▶ [Ziel der Aufgabe]:
Zitieren Sie die Zeilen der Einträge wortgetreu, beginnend mit der Zeile, die "Given: Focus the" enthält, und endend mit dem Schluss der Einträge; beide Enden sind eingeschlossen.

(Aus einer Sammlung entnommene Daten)
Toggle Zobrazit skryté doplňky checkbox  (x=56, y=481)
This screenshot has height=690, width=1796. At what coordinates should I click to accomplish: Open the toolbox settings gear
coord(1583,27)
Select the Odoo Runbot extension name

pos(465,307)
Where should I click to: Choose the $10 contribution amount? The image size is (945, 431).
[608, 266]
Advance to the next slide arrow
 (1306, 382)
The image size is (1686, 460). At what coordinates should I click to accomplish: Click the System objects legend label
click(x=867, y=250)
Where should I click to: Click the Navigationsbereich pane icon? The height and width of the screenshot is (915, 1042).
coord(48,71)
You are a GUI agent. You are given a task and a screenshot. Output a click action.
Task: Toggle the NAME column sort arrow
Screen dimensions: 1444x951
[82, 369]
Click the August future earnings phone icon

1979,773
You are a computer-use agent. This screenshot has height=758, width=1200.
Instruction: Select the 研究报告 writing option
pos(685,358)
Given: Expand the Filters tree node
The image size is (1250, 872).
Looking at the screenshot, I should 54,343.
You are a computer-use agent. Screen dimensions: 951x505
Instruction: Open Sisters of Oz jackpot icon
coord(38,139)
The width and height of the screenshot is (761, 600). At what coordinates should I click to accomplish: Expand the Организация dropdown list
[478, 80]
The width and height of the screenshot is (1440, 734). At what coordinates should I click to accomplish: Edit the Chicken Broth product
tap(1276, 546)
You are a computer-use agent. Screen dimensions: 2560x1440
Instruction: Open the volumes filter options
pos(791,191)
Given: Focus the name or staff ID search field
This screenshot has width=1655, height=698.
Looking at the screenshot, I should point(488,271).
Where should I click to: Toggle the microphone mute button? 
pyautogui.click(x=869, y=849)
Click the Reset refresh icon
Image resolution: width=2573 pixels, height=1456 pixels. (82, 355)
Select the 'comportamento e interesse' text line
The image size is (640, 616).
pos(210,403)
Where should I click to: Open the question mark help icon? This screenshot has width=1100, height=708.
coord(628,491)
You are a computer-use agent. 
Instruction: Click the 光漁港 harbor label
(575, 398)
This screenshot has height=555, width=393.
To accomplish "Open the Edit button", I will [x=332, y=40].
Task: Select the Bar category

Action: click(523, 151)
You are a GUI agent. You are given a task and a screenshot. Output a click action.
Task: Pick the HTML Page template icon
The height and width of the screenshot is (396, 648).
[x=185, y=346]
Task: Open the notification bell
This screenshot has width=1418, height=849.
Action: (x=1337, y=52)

▶ [Lösung der Aufgabe]:
Given: Focus the name or staff ID search field
This screenshot has width=1655, height=698.
Looking at the screenshot, I should point(488,271).
Where should I click to: Toggle the microphone mute button? 
pyautogui.click(x=869, y=849)
Click the Reset refresh icon
Image resolution: width=2573 pixels, height=1456 pixels. (82, 355)
Select the 'comportamento e interesse' text line
The image size is (640, 616).
pos(210,403)
Where should I click to: Open the question mark help icon? This screenshot has width=1100, height=708.
coord(628,491)
You are a computer-use agent. 
Instruction: Click the 光漁港 harbor label
(575, 398)
This screenshot has height=555, width=393.
To accomplish "Open the Edit button", I will [x=332, y=40].
Task: Select the Bar category

Action: click(523, 151)
You are a GUI agent. You are given a task and a screenshot. Output a click action.
Task: Pick the HTML Page template icon
The height and width of the screenshot is (396, 648).
[x=185, y=346]
Task: Open the notification bell
This screenshot has width=1418, height=849.
Action: (x=1337, y=52)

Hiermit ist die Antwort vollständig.